Probably the biggest tragedy of the crusades was that it caused the splitting of the Greek and Latin Churches.  It’s a myth that the feud between Patriarch Michael Cerularius and Cardinal Humber of Silva Candida in 1054 AD caused the Greek-Latin schism.  Those were tragic events but they didn’t affect communion.  By the time the last crusader kingdom fell in the late 13th century, parallel bishoprics had been established in the major eastern cities, making the schism we know to this day.

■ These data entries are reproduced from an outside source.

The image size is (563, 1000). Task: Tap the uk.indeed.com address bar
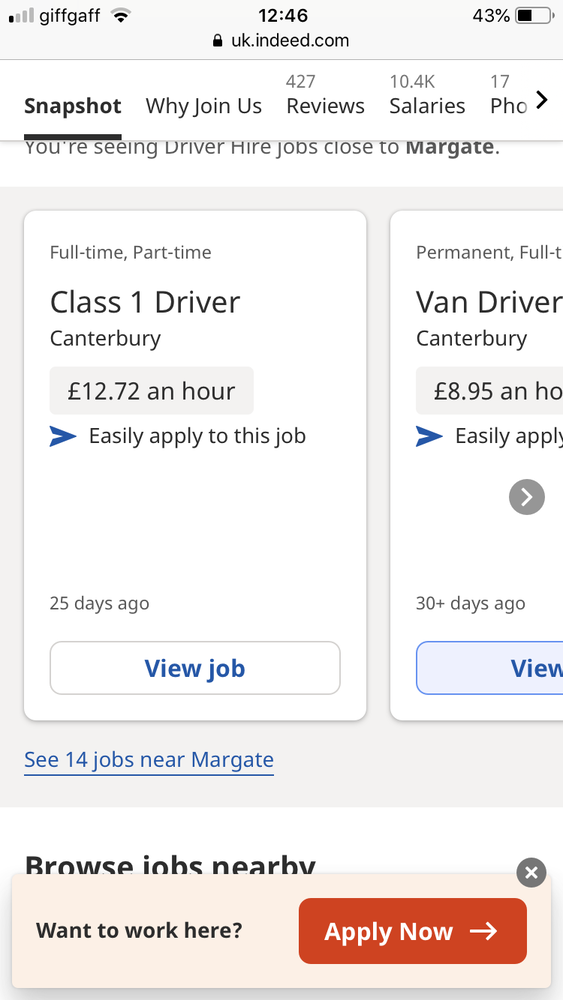click(281, 41)
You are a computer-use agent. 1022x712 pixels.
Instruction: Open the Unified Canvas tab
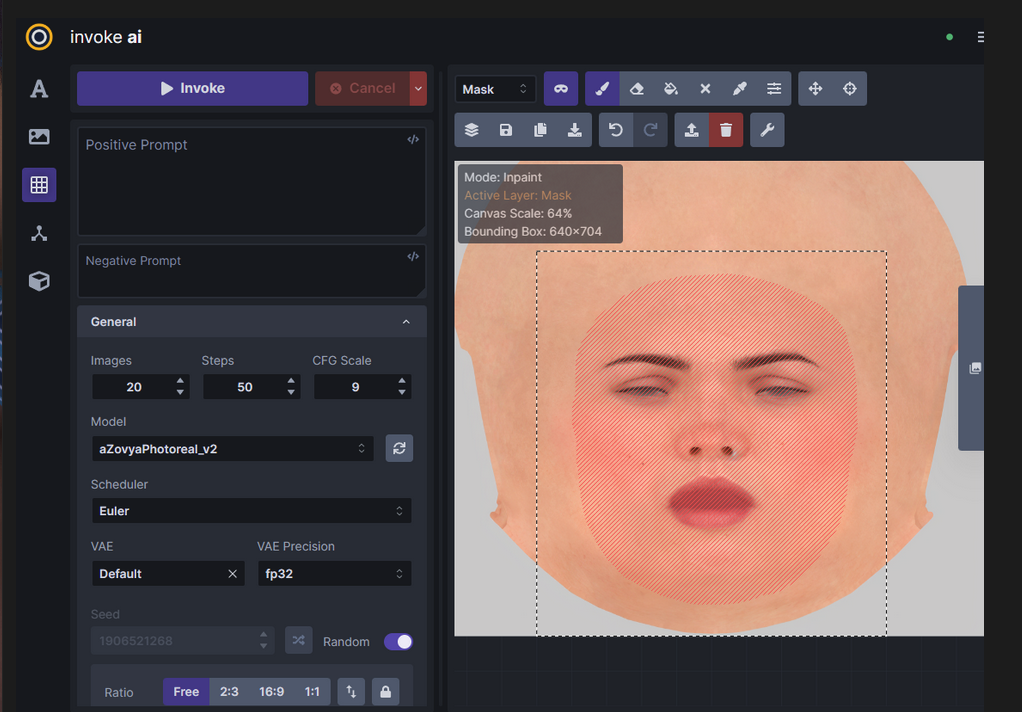point(39,185)
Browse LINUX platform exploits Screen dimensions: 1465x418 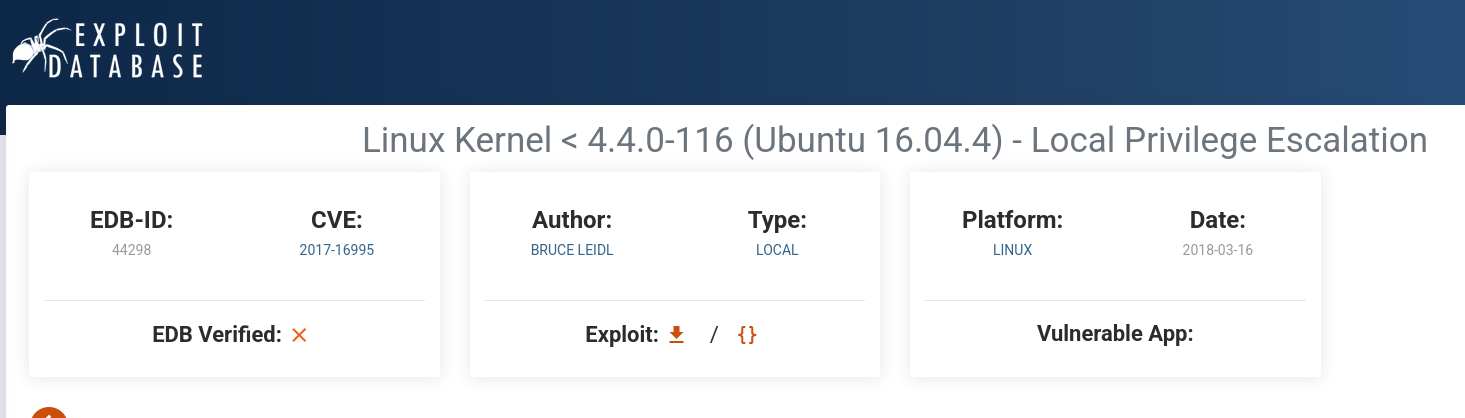[1012, 250]
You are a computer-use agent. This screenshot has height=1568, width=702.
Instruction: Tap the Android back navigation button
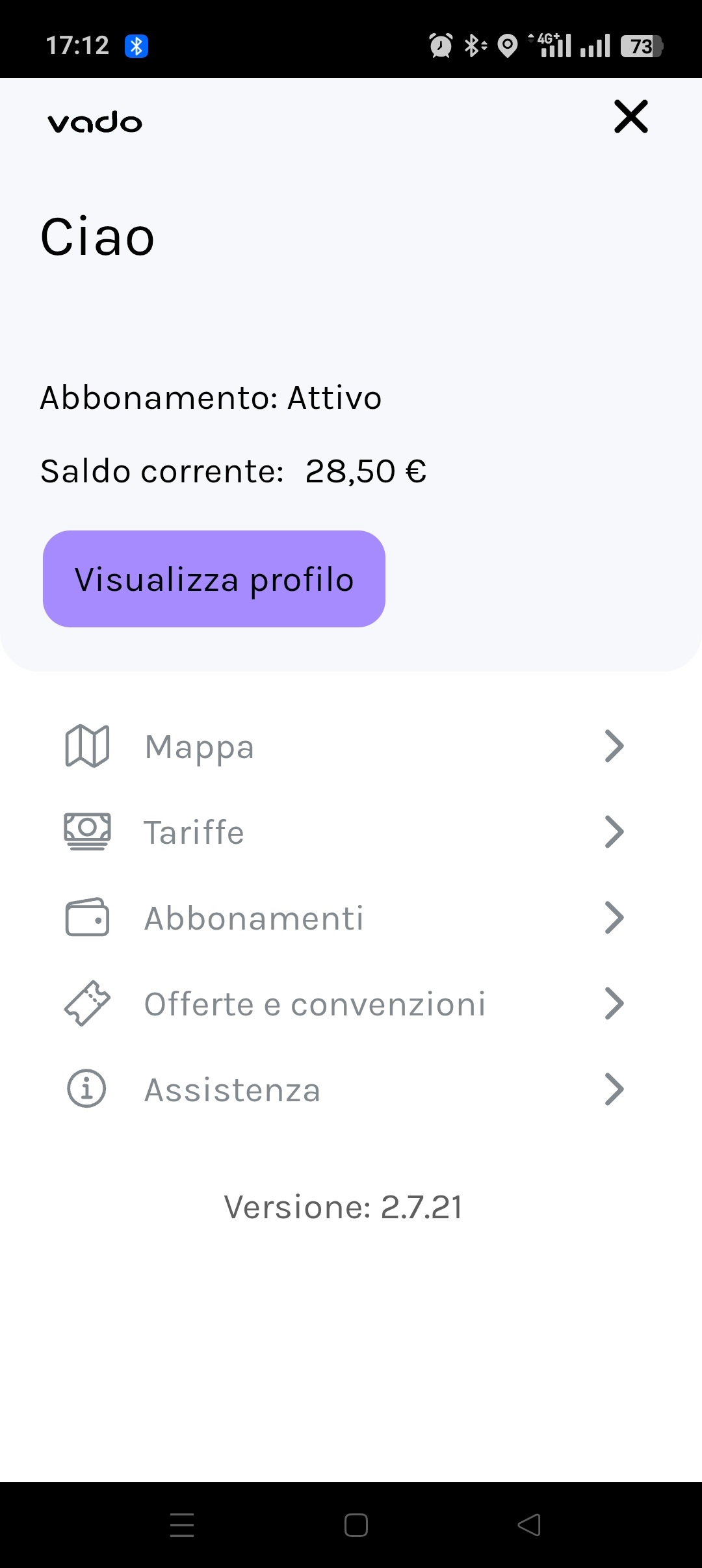pyautogui.click(x=529, y=1524)
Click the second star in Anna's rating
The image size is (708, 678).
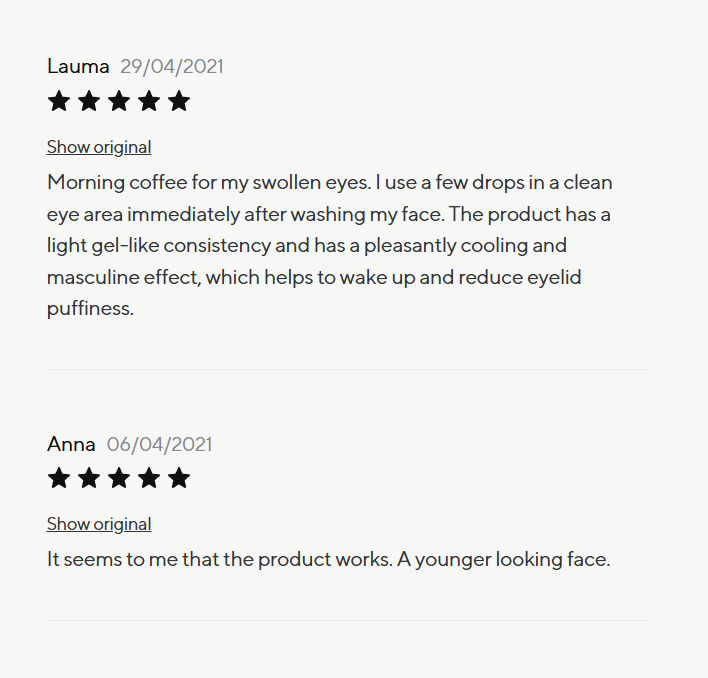pyautogui.click(x=89, y=478)
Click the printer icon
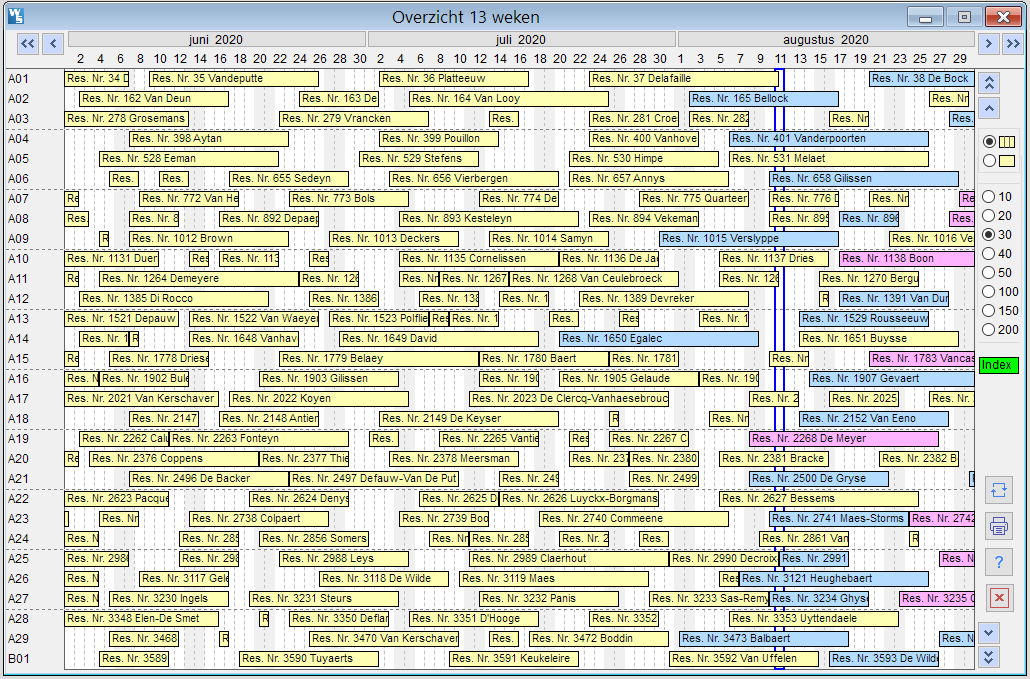1030x679 pixels. [998, 525]

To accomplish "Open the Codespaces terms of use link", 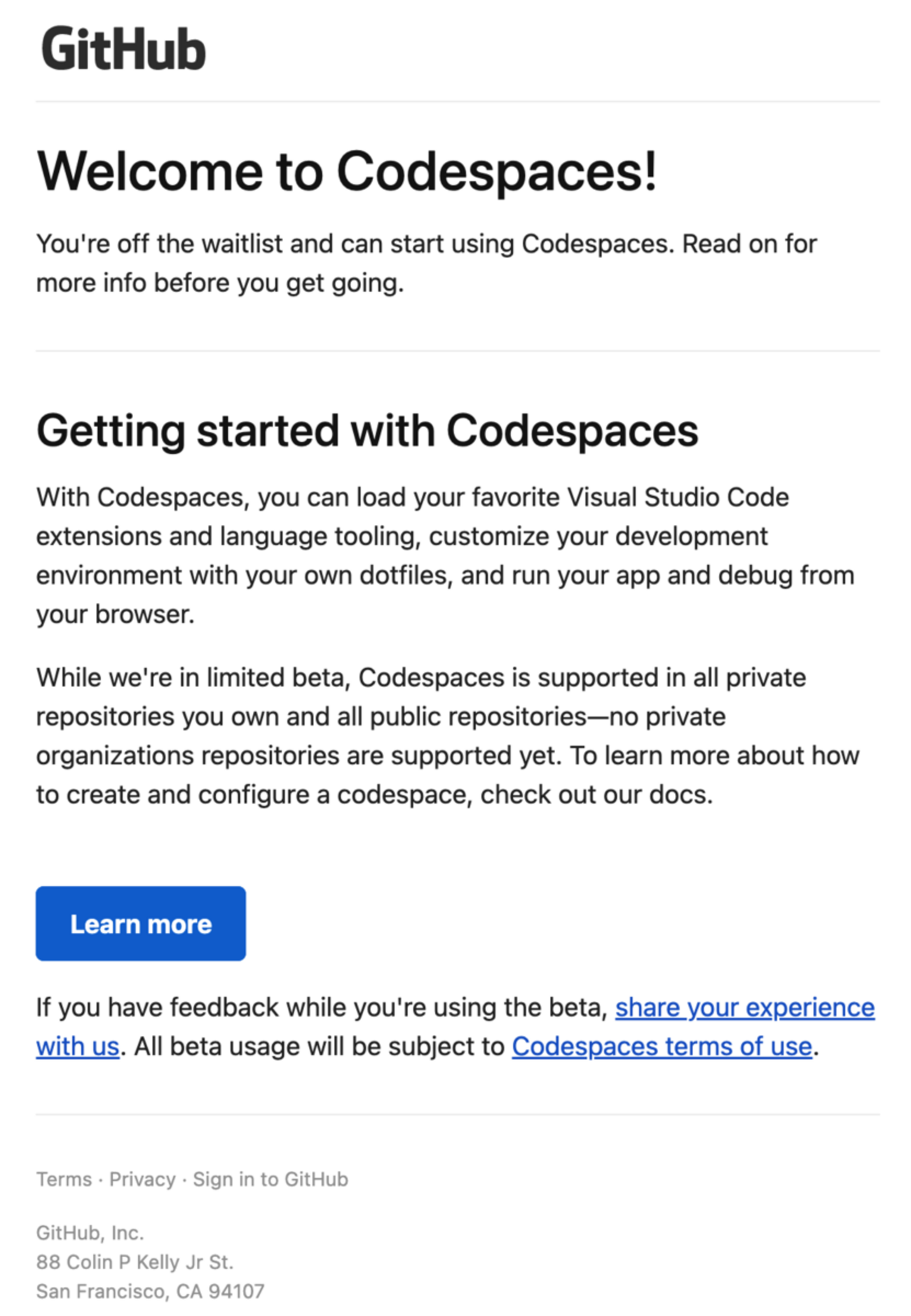I will [x=662, y=1046].
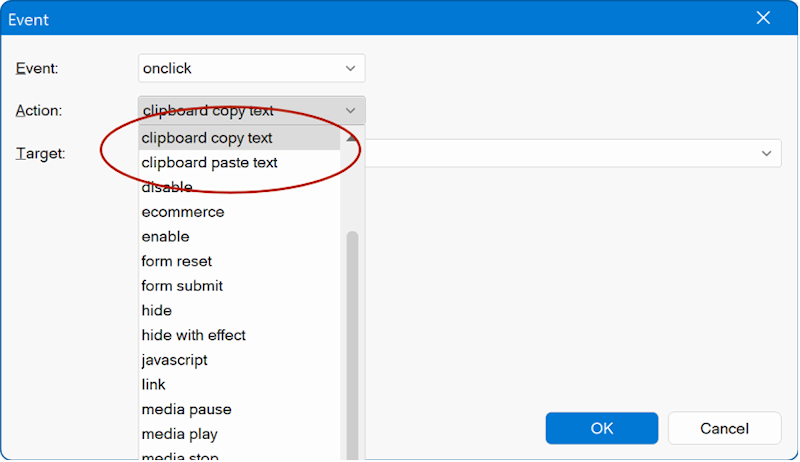Choose 'ecommerce' action from list

click(x=183, y=212)
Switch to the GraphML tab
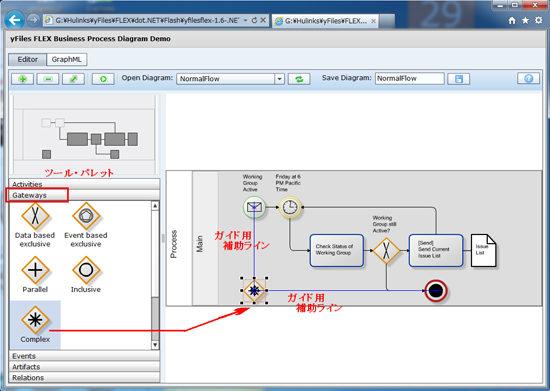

However, the context for the crusades is never given.  When a liberal or Muslim throws the crusades at us to shame us, it’s just those big bad Western Christians going to beat up those poor Muslims living in the Middle East.  There is no mention of the 450 years of unchecked and unprovoked invasion and conquering of two thirds of the Christian world.  No mention that three of the five cities that held Patriarchal Sees were captured.  No mention that all of North Africa and Spain were conquered, and if Charles Martel had not stopped the Muslims at Tours, France and who knows how much other territory would have fallen as well.  Constantinople had been sieged several times, Rome had been sacked and looted, the Mediterranean had been plundered, causing the dark ages in Europe and countless Europeans had been kidnapped and enslaved.  Many other details could be given.  Also, when these invasions started in 634 AD, they were completely unprovoked.  No Byzantine military leader or statesman threatened to attack Mecca, Medina, or any other Muslim city.  This context is never given when brought up by a liberal or a Muslim.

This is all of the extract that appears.